UXLINK attacker transformed 1,620 ETH into 6.73m DAI on September 24.
The transaction occurred almost 48 hours after the preliminary exploit.
Inferno Drainer phishing rip-off drained 542m UXLINK tokens value $43m.
The UXLINK hack has taken one other surprising flip because the attacker behind the exploit continues to shuffle stolen property in an try to money out.
On-chain trackers present that within the early hours of September 24, the hacker transformed 1,620 ETH into DAI stablecoins, valued at round $6.8 million.
The motion got here almost 48 hours after the preliminary exploit and was the primary main conversion of stolen funds.
Nonetheless, investigators additionally found that the attacker had already misplaced a big a part of their loot to a phishing rip-off, including an uncommon twist to one of many greatest exploits in latest months.
Attacker converts ETH to stablecoins
Blockchain information revealed that the attacker swapped 1,620 ETH for six.73 million DAI on September 24.
This marked the primary vital try to rework the stolen tokens into secure property.
Earlier than this transaction, the hacker had engaged in heavy fund shuffling throughout a number of wallets.
These actions used a mixture of decentralised and centralised exchanges, a typical laundering tactic to obscure the path.
The fund motion was flagged by on-chain monitoring accounts, together with Lookonchain, which confirmed the ETH-to-DAI swap.
The exercise means that the attacker could also be testing liquidity and off-ramping methods regardless of heightened surveillance from exchanges and safety companies.
Phishing drains $43 million in UXLINK tokens
In a stunning twist, the attacker’s personal safety misstep led to an extra loss.
Investigators discovered that the hacker interacted with a malicious contract linked to the Inferno Drainer phishing group.
This error allowed 542 million UXLINK tokens, value roughly $43 million on the time, to be drained instantly from the attacker’s pockets.

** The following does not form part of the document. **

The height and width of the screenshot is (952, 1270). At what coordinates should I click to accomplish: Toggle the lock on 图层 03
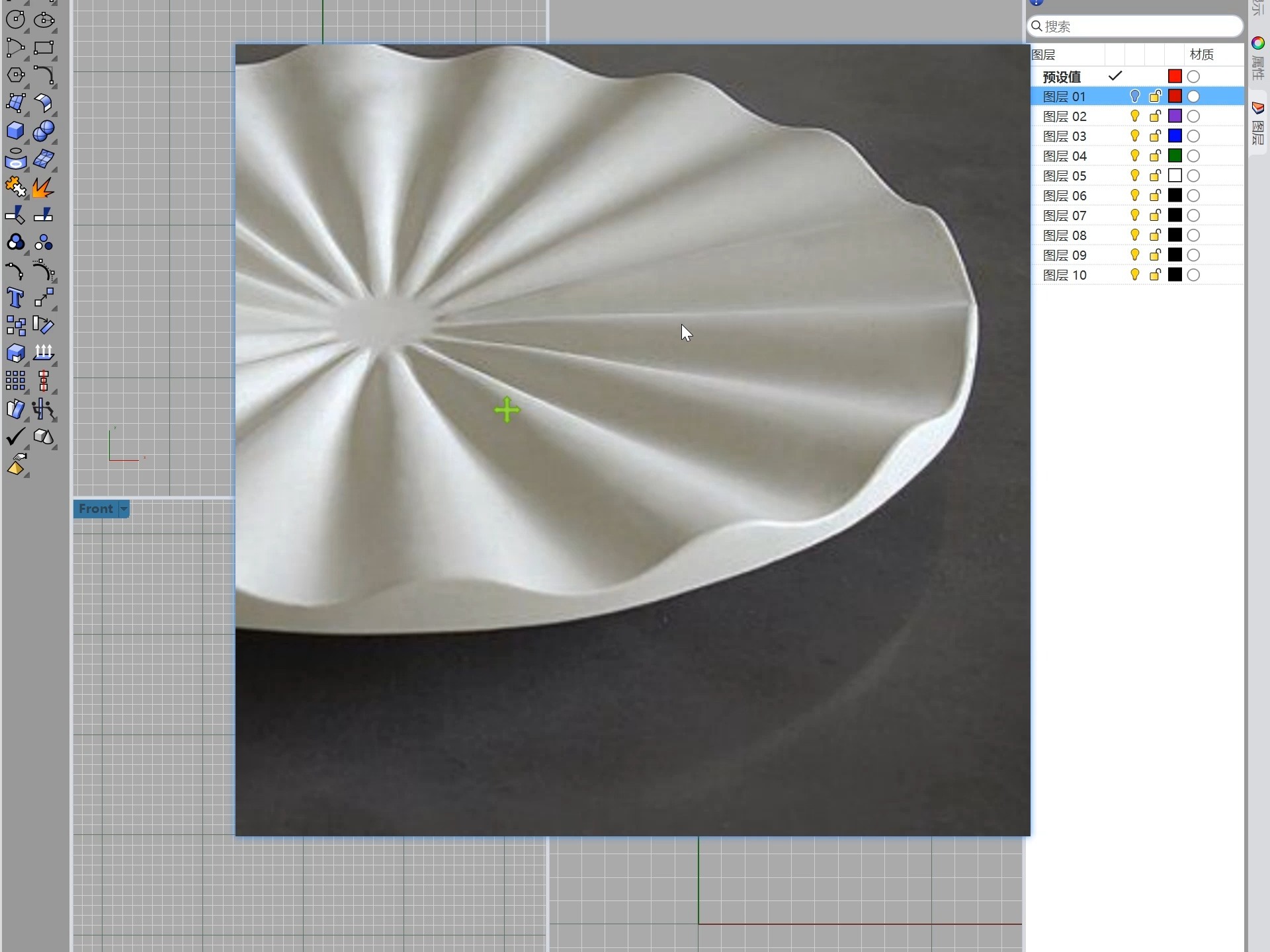(x=1155, y=136)
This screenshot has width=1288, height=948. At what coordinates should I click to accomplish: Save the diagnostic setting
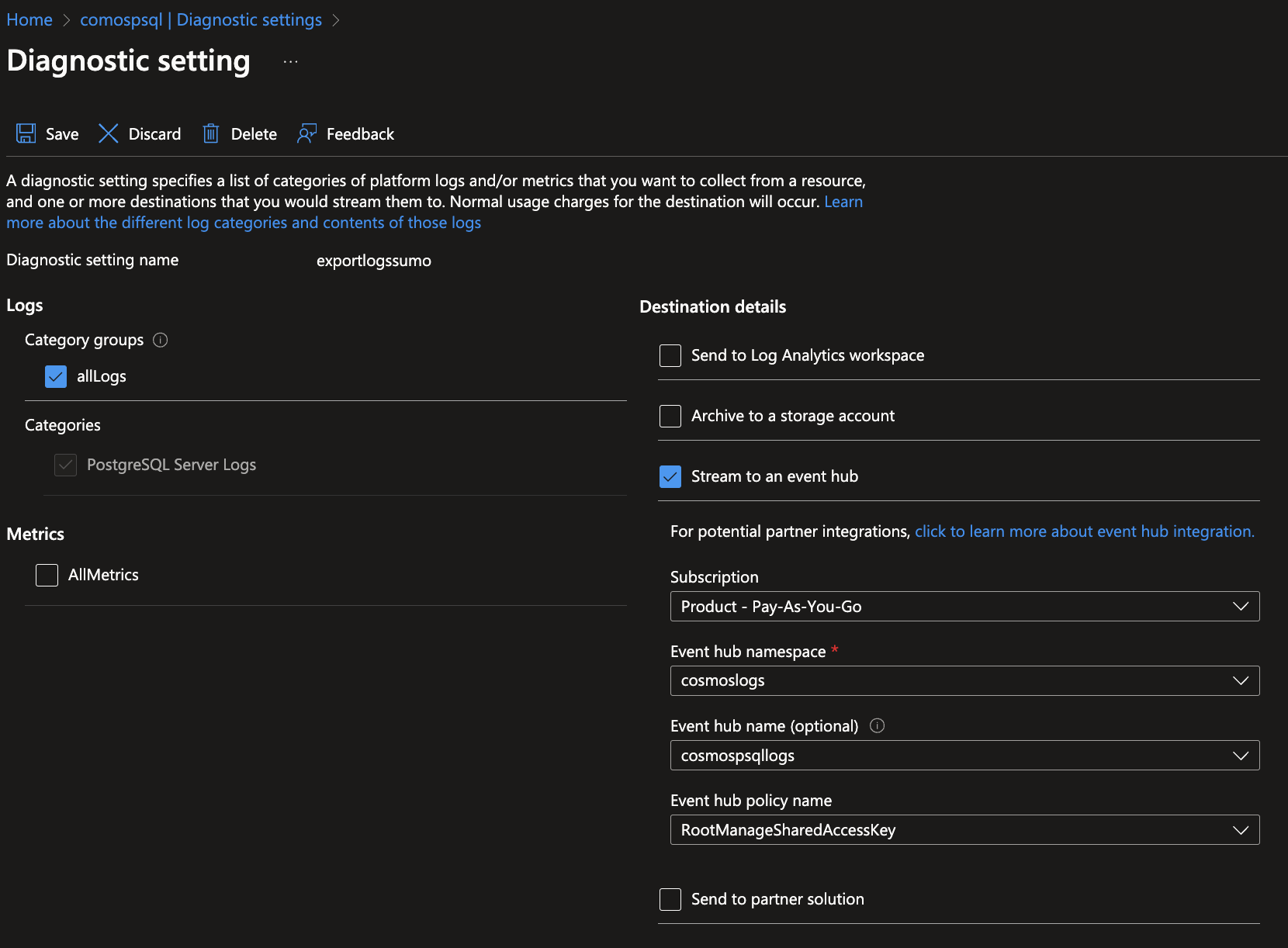pyautogui.click(x=47, y=133)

For UXLINK, it has created a scenario the place a considerable a part of the stolen tokens is now within the arms of a separate malicious actor.
How the exploit unfolded
The hack started on September 22 and prolonged into the next day.
Based on safety researchers, the basis of the exploit was a delegate name vulnerability inside UXLINK’s multi-sig pockets.
This flaw gave the attacker administrator-level entry, enabling them to switch property with out approval and mint faux tokens.
The attacker minted near 10 trillion CRUXLINK tokens on the Arbitrum blockchain.
They rapidly liquidated a portion into ETH, USDC, and different property, draining liquidity swimming pools and inflicting the token value to break down by greater than 70%.
The speedy impression worn out hundreds of thousands in market worth.
In response, UXLINK contacted main exchanges to freeze suspicious transfers and partnered with safety companies to hint transactions.
Nonetheless, a lot of the injury had already been carried out by the point these measures had been carried out.
Protocol response and restoration efforts
UXLINK has since launched emergency measures geared toward rebuilding safety and market belief.
The crew migrated to a newly audited sensible contract that included a capped provide to scale back the danger of limitless token minting.
The audit strengthened safeguards round multi-signature wallets and contract interactions.
Regardless of these actions, the hacker continues to carry hundreds of thousands in property, and the latest ETH-to-DAI swap provides new complexity to monitoring restoration.
The extra phishing loss additional complicates issues, leaving uncertainty over how a lot of the unique stolen funds can ever be recovered.
With stolen property unfold throughout a number of chains, wallets, and malicious actors, restoration prospects stay restricted.